What's left is the menu bar. Apparently this can not be modified from the Firefox interface itself. However, you can edit the userChrome.css in the user's profile folder to remove menu items from it. See further : Hacks and Workarounds.

After this step + the modifications to userChrome, you have a browser that looks like this. The only controlls that are still visible, are the window title bar (property of the window manager), and a menu bar without menu items. Given that it is meant as a viewer/interface for a web application, and assuming that the application itself provides sufficient functionality for navigation, this is exactly what we want. For other scenarios, you might want to customize userChrome.css further to allow certain actions, or provide access to navigation buttons.
fluxbox and firefox as an online public catalogue for the Antwerp Public Library

Step 3 bis - Controlling the user interface through Mission Control

Since autoadmin.js is javascript, it can contain statements that control the userinterface, to the extend that the user interface can be controlled through javascript. Mission Control provides Program Interfaces that can be used to control and modify the browser even more than generic javascript can.

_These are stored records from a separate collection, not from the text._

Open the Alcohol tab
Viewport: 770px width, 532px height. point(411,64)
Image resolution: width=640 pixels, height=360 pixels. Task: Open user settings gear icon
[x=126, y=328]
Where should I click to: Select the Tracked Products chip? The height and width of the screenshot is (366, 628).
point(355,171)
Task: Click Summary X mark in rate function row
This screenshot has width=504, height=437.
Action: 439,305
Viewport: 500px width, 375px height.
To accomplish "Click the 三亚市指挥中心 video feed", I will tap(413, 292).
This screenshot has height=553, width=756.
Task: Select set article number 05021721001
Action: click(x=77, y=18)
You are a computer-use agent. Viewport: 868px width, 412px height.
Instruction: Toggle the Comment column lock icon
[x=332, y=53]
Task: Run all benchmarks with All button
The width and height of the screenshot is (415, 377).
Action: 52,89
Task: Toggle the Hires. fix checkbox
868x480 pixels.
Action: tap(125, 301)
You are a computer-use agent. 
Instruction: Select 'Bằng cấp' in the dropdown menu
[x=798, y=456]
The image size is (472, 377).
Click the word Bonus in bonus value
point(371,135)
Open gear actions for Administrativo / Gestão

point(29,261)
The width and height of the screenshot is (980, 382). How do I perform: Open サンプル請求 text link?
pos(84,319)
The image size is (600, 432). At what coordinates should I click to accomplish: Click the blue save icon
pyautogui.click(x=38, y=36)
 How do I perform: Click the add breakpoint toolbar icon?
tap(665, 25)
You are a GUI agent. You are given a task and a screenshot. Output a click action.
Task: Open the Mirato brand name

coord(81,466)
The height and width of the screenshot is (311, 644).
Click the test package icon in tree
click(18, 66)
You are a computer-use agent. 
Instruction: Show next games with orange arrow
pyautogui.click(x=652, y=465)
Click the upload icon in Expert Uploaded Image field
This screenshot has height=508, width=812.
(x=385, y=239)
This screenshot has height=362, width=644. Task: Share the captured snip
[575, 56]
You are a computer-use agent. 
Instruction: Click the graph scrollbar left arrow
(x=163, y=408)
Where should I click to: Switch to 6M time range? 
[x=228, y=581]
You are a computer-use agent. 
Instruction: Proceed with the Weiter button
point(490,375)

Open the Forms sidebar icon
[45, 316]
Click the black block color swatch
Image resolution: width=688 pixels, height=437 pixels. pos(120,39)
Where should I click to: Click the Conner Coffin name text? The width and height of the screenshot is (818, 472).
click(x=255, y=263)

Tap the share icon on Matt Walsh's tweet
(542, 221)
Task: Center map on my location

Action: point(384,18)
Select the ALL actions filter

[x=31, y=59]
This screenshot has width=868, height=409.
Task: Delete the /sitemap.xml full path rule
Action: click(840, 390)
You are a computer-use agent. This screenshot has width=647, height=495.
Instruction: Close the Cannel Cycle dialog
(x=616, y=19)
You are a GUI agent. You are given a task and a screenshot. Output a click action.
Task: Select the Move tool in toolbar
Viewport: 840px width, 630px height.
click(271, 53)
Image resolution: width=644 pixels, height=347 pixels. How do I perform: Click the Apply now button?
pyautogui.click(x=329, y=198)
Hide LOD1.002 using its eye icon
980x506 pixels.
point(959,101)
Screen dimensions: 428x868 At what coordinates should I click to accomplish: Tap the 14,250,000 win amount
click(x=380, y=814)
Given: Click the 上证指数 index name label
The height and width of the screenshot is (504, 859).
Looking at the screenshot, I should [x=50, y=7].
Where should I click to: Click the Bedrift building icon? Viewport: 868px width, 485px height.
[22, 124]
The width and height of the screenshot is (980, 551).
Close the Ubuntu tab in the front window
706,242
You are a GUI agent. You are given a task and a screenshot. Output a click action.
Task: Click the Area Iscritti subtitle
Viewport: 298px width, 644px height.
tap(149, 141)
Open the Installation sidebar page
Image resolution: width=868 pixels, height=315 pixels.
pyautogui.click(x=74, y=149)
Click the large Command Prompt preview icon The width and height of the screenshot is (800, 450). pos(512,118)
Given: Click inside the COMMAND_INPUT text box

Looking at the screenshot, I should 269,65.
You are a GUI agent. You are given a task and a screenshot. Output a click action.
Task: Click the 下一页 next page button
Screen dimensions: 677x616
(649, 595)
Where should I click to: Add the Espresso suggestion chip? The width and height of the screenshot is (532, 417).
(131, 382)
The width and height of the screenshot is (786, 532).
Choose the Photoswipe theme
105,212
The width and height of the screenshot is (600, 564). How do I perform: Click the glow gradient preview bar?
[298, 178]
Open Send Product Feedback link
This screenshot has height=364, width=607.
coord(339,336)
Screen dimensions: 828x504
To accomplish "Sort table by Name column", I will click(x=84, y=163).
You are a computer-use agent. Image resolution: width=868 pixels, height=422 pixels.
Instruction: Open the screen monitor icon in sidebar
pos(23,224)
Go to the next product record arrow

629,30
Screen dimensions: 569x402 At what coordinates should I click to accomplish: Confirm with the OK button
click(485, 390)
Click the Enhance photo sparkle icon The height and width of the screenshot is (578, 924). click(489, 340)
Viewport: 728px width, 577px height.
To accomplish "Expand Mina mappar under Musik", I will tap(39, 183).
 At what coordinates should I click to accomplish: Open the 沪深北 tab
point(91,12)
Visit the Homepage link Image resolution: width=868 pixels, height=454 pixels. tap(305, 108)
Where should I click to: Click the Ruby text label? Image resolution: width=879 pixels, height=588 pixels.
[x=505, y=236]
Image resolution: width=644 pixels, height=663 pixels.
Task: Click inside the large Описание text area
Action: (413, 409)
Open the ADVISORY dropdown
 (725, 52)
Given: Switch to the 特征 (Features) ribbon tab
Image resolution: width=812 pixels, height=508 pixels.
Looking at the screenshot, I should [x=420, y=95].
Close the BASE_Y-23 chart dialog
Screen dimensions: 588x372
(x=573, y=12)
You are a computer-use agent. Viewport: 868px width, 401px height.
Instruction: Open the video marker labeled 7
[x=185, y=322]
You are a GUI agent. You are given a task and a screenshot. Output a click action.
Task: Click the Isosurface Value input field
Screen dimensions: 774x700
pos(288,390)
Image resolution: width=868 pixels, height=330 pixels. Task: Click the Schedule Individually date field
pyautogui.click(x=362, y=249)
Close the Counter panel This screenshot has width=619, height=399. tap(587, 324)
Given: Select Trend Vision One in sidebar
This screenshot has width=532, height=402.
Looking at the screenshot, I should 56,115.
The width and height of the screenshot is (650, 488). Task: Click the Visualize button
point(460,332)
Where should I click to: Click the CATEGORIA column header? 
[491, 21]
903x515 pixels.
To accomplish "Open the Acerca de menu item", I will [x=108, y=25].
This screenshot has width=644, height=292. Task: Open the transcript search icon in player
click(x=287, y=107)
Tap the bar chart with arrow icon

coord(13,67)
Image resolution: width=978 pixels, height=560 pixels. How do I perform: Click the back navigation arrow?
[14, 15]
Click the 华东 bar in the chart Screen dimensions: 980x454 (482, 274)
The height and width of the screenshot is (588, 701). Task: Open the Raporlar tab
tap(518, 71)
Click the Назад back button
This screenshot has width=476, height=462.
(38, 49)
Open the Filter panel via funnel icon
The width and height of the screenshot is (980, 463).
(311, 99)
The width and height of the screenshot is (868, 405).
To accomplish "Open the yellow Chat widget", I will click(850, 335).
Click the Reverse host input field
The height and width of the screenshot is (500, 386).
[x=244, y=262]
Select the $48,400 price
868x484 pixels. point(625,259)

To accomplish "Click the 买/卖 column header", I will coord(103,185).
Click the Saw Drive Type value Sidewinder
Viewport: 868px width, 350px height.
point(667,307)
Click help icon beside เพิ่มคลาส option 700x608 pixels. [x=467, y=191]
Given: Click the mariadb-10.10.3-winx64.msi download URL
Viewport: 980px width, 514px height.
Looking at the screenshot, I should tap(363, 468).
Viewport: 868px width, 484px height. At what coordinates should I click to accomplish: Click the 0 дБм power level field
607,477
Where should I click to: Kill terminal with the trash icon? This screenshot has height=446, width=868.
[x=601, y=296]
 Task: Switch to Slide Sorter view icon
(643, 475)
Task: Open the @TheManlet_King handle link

Note to self : This needs a closer look

Step 4 - Controlling the Keyboard

The modifications to the browser UI are, essentially, cosmetic : we've hidden stuff, but the underlying functionality is not gone. Although this will be cripling to most user, a knowledgable user van still use Firefox keyboard shortcuts to bring up pages through "Open Location" or "Web Search". If you want the user to stick inside your web application, that is not what you want.

Firefox provides preferences (that you can use in firefox.cfg) tp controll some keyboard behavior.

("ui.key.accelKey", INTEGER)
The accelerator key is the key that 'makes' the keybord shortcut. Usually it's the Ctrl key, sometimes (Unix) it's Alt. so you have to use the numbers, which are 17 for control, 18 for alt, 224 for meta (or command on Mac). If you could disable this key (by setting the INTEGER value to 0, -1, or some random number, you'd effectively disable all keyboard shortcuts, but apparently that isn't working.
("ui.key.menuAccessKey", 0)
The Menu Access Key is the key that makes the menu shortcuts work. Setting it to 0 disables it (possibly combined with "ui.key.accelKey"), in that eg. Ctrl+F to Open the File menu will stop working. However, shortcuts to (some ?) submenu items remain functional, eg the Web Search.
lockPref("ui.key.generalAccessKey", -1);
lockPref("ui.key.chromeAccess",0);
According to Mozillazine, this combination should disable key access to "chrome" (the user interface) but I haven't been able to make it actually stop opening the "Open Location" "Print" or "Web Search" dialogs.

More elaborate info on key bindings : Mozilla Customizing : Keys

Additionaly, it would be interesting iof we cound control Function Keys, although this is not critical, as they're quite harmless in Firefox :

So, we can achieve some serious lockdown with some rather minor configuration. However, some issues still need to be dealt with, and apparently there are no easily configurable files to achieve that. On to the more serious stuff ...

Extensions ?

In addition to the measures described in this article, you might consider installing some of the Firefox extensions to implement certain kiosk-like features. Candidates : autohide, inactivity reset, and single window. These extensions allow mozilla to open in fullscreen mode, clear user information, and to only use one window. I haven't tried them.

Reproduce it

To reproduce a locked down firefox configuration, you must create customized configuration files, e.g. by running firefox on a baseline system and customize it, then collect all configuration files mentioned here. Some files may require additional editing. Your collection of customized configuration files must then be applied to other computers.

It turns out that simply writing those files to the user home directory does not always work, because firefox apparently overwrites them, and making them readonly causes firefox to fail. A workaround is to collect the files on a 2nd location (eg in /usr/share/kiosk or on a network server), then rsync them to the user home.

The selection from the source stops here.